[Saved data entries]
....

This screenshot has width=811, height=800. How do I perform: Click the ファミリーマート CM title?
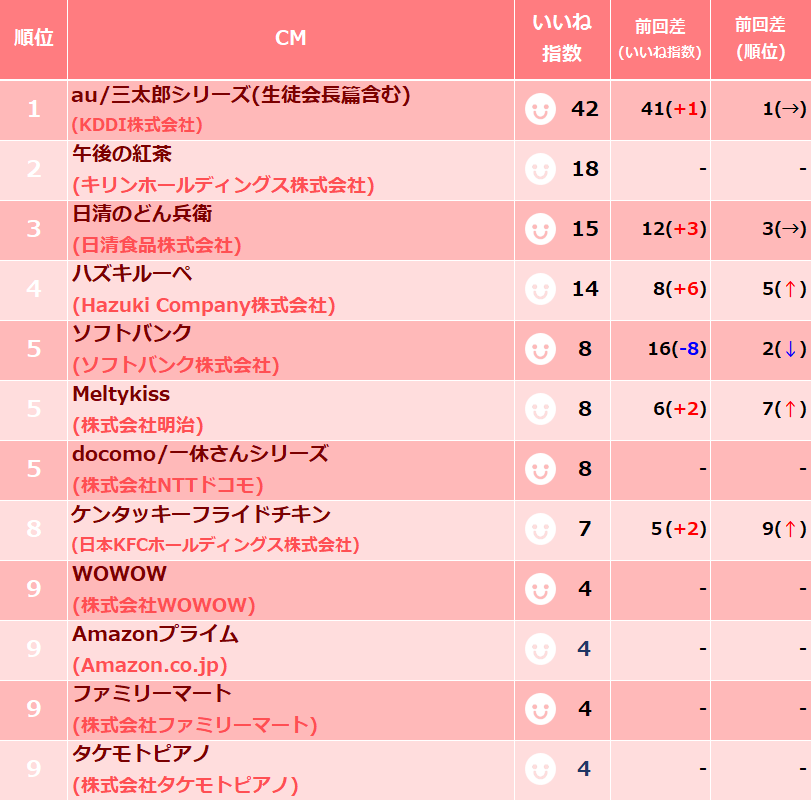[152, 693]
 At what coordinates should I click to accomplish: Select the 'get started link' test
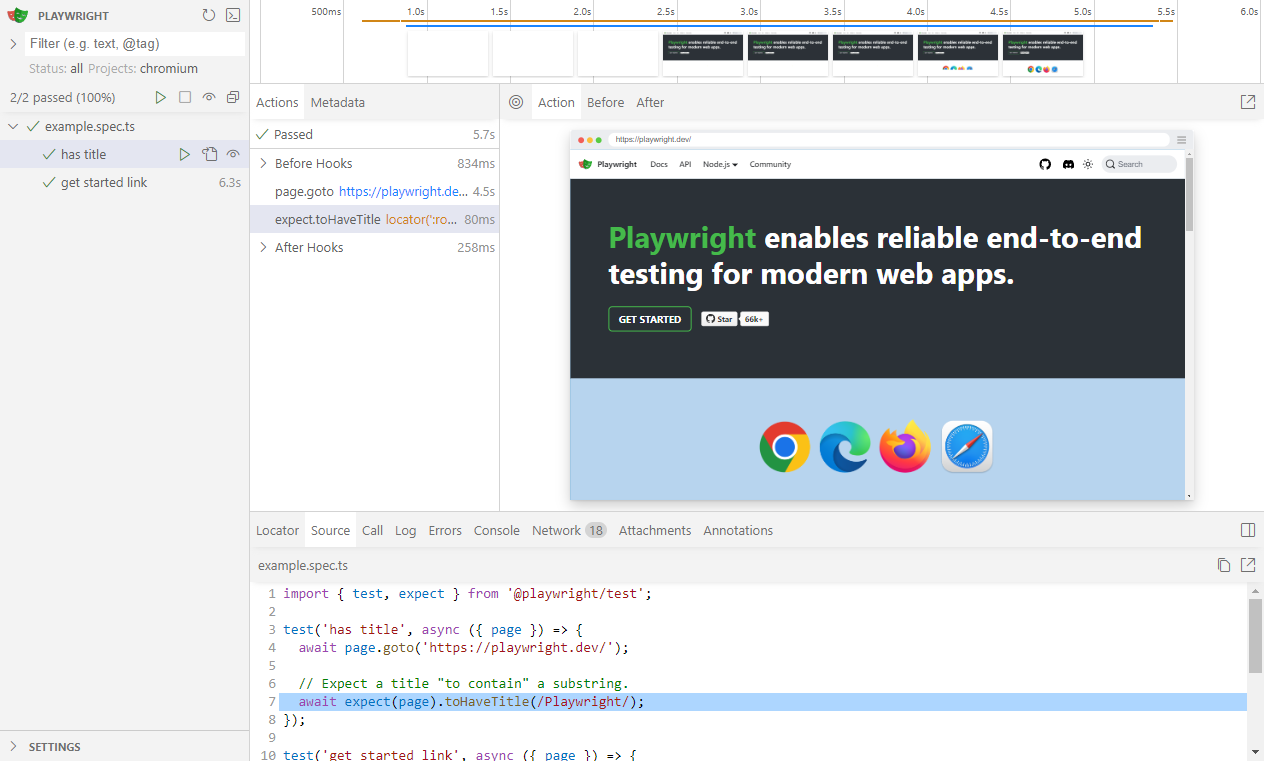104,182
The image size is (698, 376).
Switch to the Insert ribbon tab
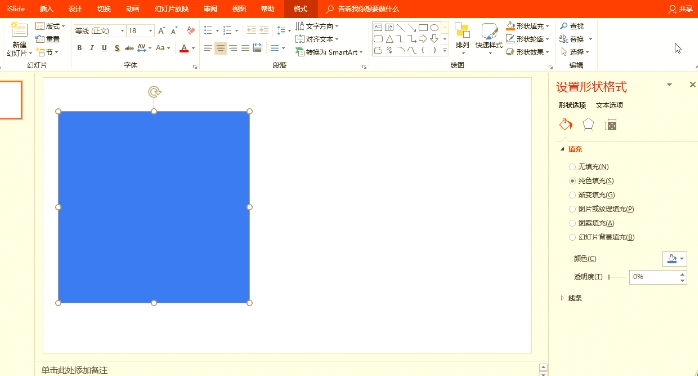46,9
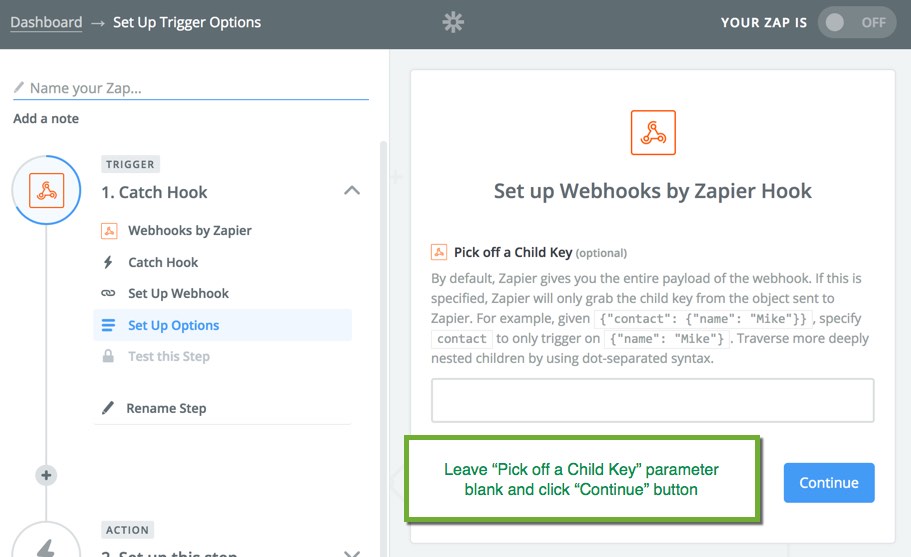Screen dimensions: 911x557
Task: Click small webhook icon beside Pick off a Child Key
Action: [x=439, y=252]
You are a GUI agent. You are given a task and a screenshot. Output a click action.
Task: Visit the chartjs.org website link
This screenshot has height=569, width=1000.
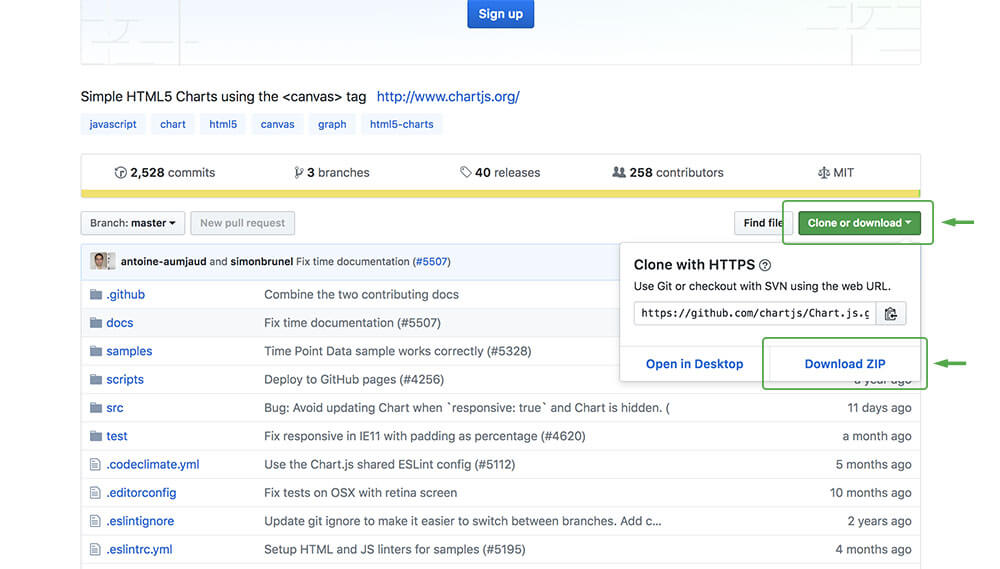click(448, 97)
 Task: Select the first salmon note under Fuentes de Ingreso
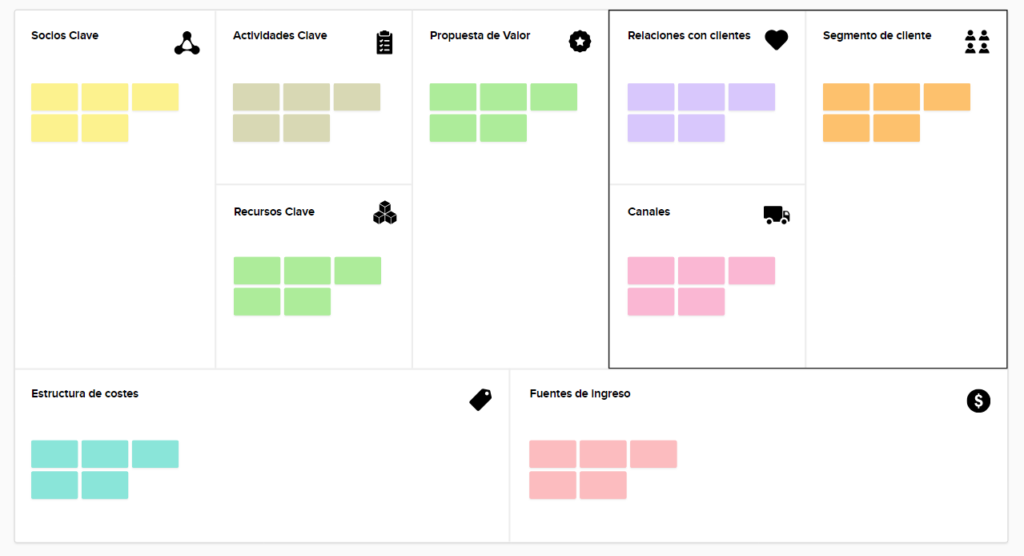553,454
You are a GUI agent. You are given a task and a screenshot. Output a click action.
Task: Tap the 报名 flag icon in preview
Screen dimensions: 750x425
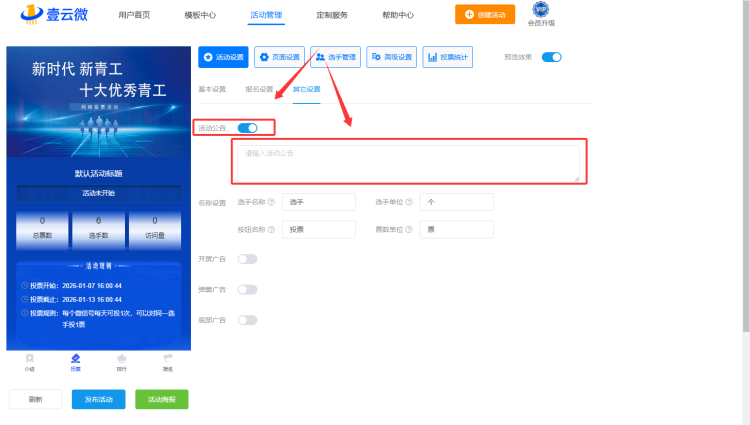168,358
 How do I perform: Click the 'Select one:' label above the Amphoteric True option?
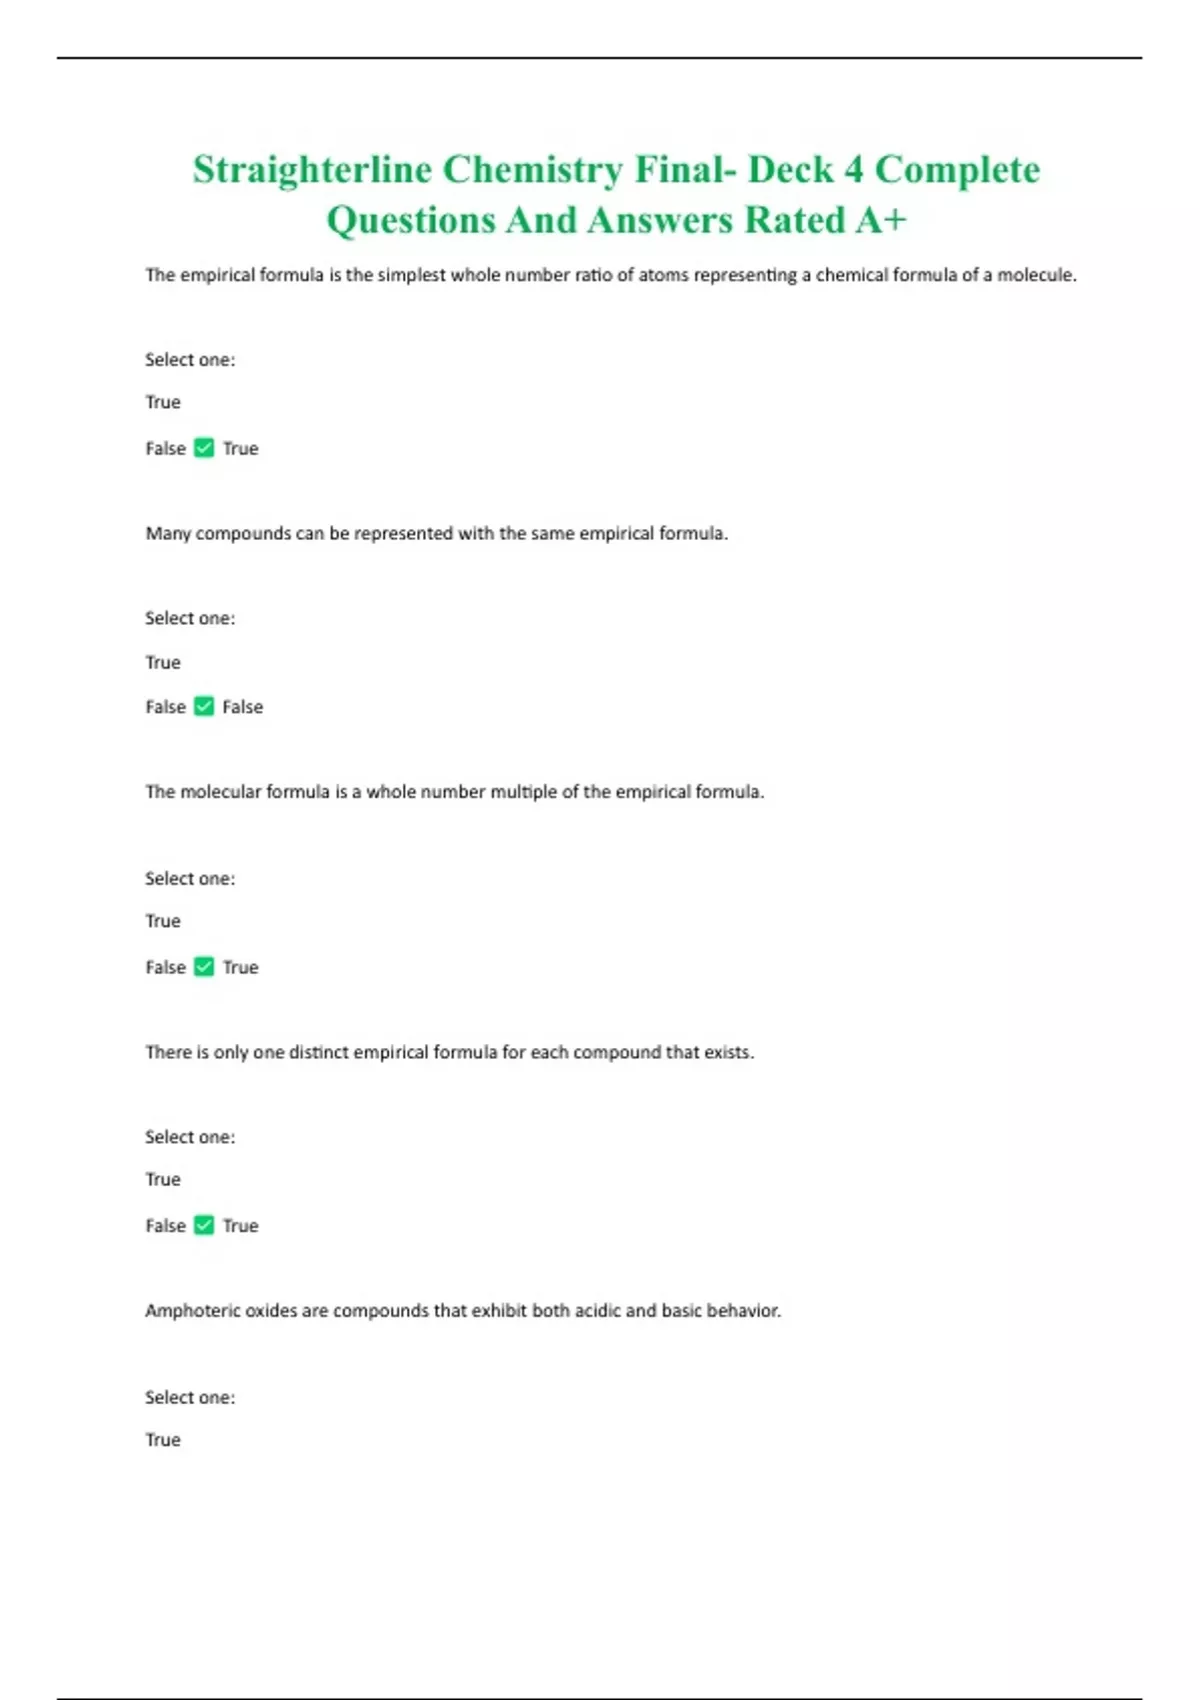pyautogui.click(x=190, y=1397)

....

The records above need to be copied exactly, though not their pictures.

This screenshot has width=811, height=800. How do I perform: Click the ファミリーマート CM title?
[152, 693]
 At what coordinates should I click to accomplish: Select the 'get started link' test
104,182
The image size is (698, 376).
Switch to the Insert ribbon tab
46,9
Screen dimensions: 911x557
Task: Click small webhook icon beside Pick off a Child Key
Action: [x=439, y=252]
You are a GUI agent. You are given a task and a screenshot. Output a click action.
Task: Visit the chartjs.org website link
This screenshot has height=569, width=1000.
click(448, 97)
 Task: Select the first salmon note under Fuentes de Ingreso
553,454
You are a GUI agent. You are given a task and a screenshot. Output a click action.
Task: Tap the 报名 flag icon in preview
Screen dimensions: 750x425
168,358
 How do I perform: Click the 'Select one:' label above the Amphoteric True option?
pyautogui.click(x=190, y=1397)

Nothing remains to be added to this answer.